Creationists are quite predictable.
They are kings at missing (or deliberately ignoring) the actual point made.

In this case though... if that is the "rebuttal", then it backfires even if I were to bend over backwards and play along.

Because the analogy here is that the process of the machine = evolution.

So by accepting the coin sorter analogy and then saying "but a maker made the sorter", they are effectively acknowledging that evolution happens and DOES NOT require any intervention.

The coin sorter has a maker, but that maker does not need to "intervene" to make the process sort coins properly.

Once it's up and running, it functions on its own, no "makers" required.
Pour in random coins and none-random coins will be coming out at the other end.

Without any intervention from anyone.
 

Wildswanderer

Veteran Member
I love it when you guys refute yourselves.

It is very amusing to watch.

The number of cards is a parameter that selects through limitation, the available choices. Randomness does enter into it, but it is not all blind chance. The probabilities of the selected cards can be calculated. If blind chance is the ruling factor, determining those probabilities wouldn't be possible. By blind chance, Barney the Dinosaur cards could end up in the deck.
That makes no sense whatsoever. If I have a bag of pebbles, and mark one of the 1,000 that's there, my randomly picking that particular pebble out is based on chance. It doesn't matter if you calculate the odds, it's still chance. It's not guided by anything.
 

Subduction Zone

Veteran Member
There were no laws. And there can't be any laws without an intelligent being creating them.
Did the chemicals and rules create themselves?
What do you mean " there were no laws"? How are you going to prove that?

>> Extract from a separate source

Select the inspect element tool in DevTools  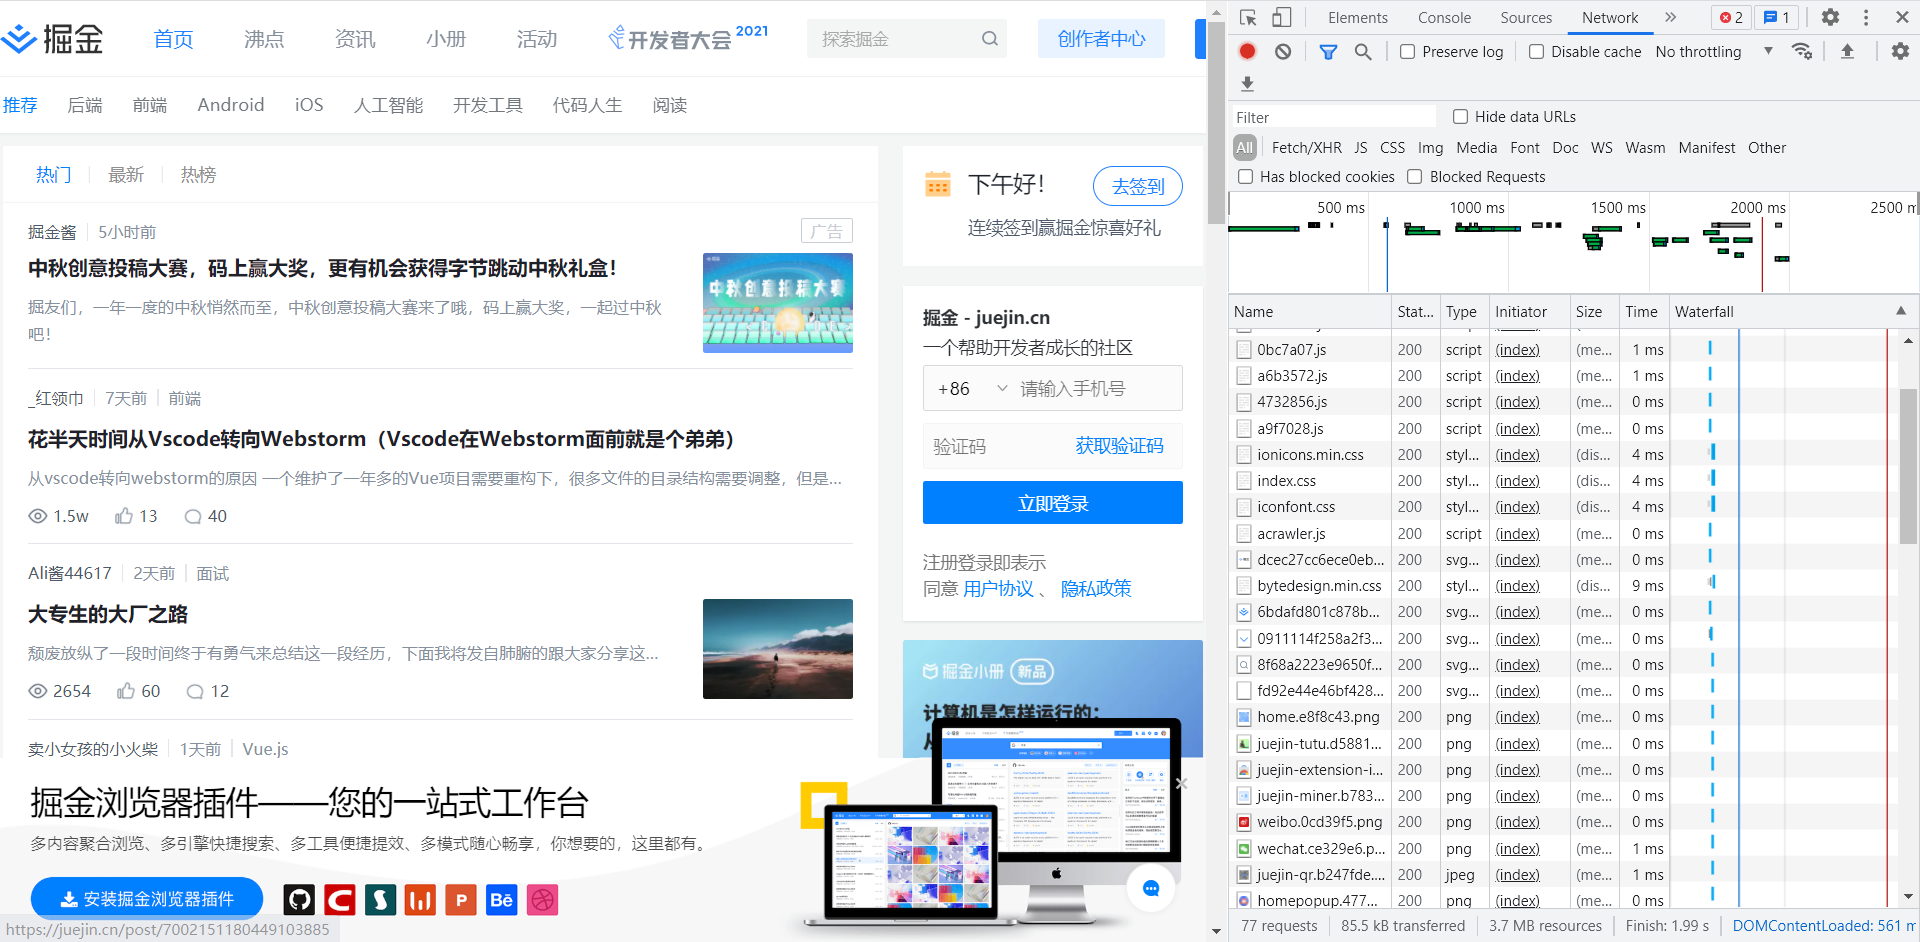point(1249,17)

And you still don't seem to understand what physical laws are. They are merely observations of how matter reacts in specific conditions. Why would na intelligent being be needed? Your claim, your burden of proof.

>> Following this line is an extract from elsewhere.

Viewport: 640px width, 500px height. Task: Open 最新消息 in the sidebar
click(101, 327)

And yes, complex chemicals are regularly self forming.
 

SkepticThinker

Veteran Member
Well there is no detailed way given that God did it. Science keeps changing it's collective mind and when it says X religious people say, OK that could fit. Then it changes it's mind and says not X, Y. So we look at it and says, yes that could fit also. The goal posts keep moving with science and each generation has a different science myth that it believes. The religious myth does not change however, just the science myth. And the amazing thing is that it does not matter what science finds, the religious myth can still fit.
So then "God did it" is a useless "explanation" because it explains exactly nothing.
Also, it isn't required to understand the natural processes involved, because they work just fine without the assumption.